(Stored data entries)
══════════
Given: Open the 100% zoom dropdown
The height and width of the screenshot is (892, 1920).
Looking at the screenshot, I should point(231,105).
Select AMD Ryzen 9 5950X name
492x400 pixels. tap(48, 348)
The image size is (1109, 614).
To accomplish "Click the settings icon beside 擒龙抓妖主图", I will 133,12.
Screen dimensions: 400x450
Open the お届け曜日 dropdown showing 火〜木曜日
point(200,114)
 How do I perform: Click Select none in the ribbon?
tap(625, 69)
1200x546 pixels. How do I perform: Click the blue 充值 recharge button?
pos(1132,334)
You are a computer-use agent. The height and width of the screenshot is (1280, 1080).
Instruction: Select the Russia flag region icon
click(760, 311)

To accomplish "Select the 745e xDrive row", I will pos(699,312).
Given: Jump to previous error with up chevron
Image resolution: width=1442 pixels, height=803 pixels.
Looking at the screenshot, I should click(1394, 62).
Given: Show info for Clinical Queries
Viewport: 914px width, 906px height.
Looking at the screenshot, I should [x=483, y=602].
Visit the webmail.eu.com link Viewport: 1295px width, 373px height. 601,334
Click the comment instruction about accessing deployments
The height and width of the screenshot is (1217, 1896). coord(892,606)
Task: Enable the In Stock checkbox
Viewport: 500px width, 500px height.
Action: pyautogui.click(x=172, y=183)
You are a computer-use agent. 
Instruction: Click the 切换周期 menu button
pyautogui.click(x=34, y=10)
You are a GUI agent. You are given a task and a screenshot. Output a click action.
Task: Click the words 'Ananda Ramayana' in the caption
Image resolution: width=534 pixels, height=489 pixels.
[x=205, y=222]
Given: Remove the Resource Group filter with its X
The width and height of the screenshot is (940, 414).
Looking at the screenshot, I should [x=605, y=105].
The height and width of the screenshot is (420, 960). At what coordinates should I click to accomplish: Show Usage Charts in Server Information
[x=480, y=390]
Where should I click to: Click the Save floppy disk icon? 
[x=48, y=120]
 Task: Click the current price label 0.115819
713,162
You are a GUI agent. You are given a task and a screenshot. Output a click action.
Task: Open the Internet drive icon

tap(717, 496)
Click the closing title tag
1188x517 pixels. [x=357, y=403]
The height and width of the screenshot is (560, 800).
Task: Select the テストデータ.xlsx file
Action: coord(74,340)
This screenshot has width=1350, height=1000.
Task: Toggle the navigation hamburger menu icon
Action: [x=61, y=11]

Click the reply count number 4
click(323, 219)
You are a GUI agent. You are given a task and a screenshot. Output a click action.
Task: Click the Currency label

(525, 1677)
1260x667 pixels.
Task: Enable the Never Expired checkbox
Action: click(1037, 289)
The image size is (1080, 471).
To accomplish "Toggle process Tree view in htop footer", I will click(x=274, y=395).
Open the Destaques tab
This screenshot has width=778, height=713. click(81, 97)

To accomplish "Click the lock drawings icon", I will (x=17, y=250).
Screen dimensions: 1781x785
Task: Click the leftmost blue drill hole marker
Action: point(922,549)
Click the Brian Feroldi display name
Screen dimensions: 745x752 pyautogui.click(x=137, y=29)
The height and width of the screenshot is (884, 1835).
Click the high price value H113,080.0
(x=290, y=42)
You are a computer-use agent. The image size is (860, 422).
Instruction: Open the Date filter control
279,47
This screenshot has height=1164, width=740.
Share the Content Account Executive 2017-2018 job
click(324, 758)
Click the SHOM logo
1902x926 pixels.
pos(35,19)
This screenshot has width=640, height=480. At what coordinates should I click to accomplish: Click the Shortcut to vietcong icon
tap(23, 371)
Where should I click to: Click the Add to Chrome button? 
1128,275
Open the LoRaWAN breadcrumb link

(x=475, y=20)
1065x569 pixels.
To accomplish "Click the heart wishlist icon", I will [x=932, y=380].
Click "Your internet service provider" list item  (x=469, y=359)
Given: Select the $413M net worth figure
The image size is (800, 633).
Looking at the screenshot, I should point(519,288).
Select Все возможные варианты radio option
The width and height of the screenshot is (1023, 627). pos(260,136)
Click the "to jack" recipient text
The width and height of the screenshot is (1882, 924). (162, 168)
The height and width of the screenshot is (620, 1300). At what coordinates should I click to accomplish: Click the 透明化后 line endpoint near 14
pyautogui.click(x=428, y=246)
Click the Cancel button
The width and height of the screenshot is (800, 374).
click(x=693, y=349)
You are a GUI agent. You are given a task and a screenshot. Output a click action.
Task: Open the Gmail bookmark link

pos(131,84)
══════════
### Work task
State how many lines of the records above contain the word "computer", and give only that number.

### Task response
3